When they saw all the things you had helped me to buy they cried out in surprise, they had expected one or two carrier bags full and couldn’t believe all the fantastic things I was able to bring them. The two teachers looked through the toys, every now and then squealing with delight, expressing amazement and generally being thrilled with everything.
Today the toys were collected from my house and taken up to the school to be laid out in an empty class room.
Now surprises are not always nice and the children of Prainha have grown used to having some very odd surprises, (like watching a donated film, in German, nobody had a clue what was going on). So when the children were told that they would be getting a surprise, it is understandable that they were a little nervous when the door to the room was opened and they were told to go in.
Remember that for most of the children, the toys in that room were more than they have ever seen in their lives, it was like a treasure trove. First the children just looked at the toys, too afraid to touch. Then, with a bit of encouragement they began to open the boxes, pick up the dolls and push the cars around, the level of noise grew as each child called to another to play with this or look at that and the adults were having just as much fun!

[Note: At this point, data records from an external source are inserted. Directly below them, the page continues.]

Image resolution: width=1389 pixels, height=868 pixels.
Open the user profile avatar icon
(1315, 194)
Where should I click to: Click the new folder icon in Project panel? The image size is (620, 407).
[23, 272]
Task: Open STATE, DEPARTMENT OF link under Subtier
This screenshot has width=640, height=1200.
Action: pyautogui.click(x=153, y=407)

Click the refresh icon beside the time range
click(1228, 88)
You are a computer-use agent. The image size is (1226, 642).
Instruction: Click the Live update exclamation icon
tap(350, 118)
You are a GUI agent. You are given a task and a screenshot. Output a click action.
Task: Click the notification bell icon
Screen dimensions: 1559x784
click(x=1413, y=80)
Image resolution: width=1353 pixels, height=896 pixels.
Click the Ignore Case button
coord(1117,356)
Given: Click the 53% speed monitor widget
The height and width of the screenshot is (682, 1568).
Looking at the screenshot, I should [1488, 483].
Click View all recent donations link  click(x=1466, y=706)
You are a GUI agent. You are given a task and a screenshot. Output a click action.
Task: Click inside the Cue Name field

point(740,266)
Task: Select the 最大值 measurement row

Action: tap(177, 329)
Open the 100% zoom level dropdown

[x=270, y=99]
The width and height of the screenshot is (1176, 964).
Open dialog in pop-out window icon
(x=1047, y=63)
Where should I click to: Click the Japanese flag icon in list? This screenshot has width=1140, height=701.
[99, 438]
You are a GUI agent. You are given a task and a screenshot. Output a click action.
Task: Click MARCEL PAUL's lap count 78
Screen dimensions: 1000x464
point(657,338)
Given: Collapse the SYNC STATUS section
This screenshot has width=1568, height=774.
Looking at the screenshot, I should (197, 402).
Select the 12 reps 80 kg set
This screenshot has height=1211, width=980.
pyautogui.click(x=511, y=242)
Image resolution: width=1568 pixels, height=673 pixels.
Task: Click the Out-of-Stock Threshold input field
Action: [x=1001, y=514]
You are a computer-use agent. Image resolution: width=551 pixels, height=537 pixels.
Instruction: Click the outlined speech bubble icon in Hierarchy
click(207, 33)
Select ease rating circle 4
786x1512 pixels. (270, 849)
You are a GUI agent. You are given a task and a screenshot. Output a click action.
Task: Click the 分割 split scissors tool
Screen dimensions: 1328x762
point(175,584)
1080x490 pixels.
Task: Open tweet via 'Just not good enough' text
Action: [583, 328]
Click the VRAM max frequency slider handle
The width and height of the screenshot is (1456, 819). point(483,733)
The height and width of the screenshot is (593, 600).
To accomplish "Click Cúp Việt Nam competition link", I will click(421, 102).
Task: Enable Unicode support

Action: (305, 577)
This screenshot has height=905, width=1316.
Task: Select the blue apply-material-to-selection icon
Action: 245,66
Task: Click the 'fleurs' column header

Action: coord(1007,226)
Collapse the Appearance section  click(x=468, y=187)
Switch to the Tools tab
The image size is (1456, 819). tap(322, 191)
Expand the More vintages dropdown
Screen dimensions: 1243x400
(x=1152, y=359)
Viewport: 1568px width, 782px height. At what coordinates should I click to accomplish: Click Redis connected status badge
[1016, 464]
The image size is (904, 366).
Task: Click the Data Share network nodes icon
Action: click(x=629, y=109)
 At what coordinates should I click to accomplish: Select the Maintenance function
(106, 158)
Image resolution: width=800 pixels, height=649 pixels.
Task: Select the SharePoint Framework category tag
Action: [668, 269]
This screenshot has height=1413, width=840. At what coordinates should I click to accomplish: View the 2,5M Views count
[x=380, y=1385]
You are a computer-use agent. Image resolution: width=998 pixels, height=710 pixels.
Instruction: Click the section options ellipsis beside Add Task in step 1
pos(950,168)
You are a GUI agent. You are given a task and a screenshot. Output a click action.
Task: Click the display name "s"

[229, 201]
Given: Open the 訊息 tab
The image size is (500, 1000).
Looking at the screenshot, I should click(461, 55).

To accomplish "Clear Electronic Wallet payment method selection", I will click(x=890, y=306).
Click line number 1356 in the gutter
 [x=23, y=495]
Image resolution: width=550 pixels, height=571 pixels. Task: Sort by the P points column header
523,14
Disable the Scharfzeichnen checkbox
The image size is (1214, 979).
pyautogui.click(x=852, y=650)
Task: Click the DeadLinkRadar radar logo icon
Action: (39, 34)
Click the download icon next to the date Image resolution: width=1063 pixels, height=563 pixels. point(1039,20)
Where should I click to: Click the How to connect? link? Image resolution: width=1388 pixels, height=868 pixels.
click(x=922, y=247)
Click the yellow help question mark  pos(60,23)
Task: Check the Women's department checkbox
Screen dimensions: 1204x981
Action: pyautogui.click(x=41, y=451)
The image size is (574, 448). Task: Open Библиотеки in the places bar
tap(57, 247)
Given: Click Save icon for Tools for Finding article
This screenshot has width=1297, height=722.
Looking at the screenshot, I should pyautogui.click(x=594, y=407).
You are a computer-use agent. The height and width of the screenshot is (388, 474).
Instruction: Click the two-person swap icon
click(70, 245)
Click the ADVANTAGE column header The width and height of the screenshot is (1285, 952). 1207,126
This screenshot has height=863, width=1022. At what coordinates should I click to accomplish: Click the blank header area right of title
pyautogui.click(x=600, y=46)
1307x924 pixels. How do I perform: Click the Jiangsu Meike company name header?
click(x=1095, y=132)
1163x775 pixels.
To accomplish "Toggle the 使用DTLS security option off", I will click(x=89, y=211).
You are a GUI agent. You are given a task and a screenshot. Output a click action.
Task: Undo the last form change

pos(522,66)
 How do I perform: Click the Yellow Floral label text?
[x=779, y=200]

Some of the children went from one thing to the next, feeling things, then putting them back, others spent time with just one thing, some just stood and stared. The dolls were very popular with the girls, some of whom used the shopping baskets I had bought as cradles and carried the dolls about the room, playing with them just like little children everywhere play with their dolls. The boys loved the cars, everyone said they were the best toy cars they had ever seen, most of the cars we get from the local towns are made of plastic and break very easily, to have shiny metal cars is something special.
I hope you can get an idea of what it was like from the photo’s I have sent with this letter. All the time I could hear children saying “Puxa!” that’s the same as saying WOW! To see so many smiling faces was really wonderful. The Deputy turned to me and said it made her feel very emotional, watching the children’s happiness, surprise, surprise that made me cry, just a tear or two.
The time passed in the blink of an eye and all too soon it was time for the children to go back to their classrooms, ready for their mum’s and dad’s to take them home. Understandably the children were reluctant to leave but the teachers explained that the toys would be there for them, at school everyday. I don’t think they will have any problem with children not wanting to come to school now. Some of the children had made a little pile of toys that they hoped to take home with them, it made us laugh, we had all known that some of the children would do that, you can’t really blame them either, it’s quite normal for a child not to have any toys at all.
The toys have to be shared between four classes, when we divided the toys up it didn’t look quite so impressive, yet its still so much more than they had before.
The head teacher said thank you to me and said how wonderfully generous you all must have been. One of the other teachers said that I had done a fantastic thing, I had made so many children so very happy. She said she believes that when you give something to someone who needs it, you are blessed and good things will come to you. I think we must all share in that blessing because I couldn’t have done it without you. Thank you.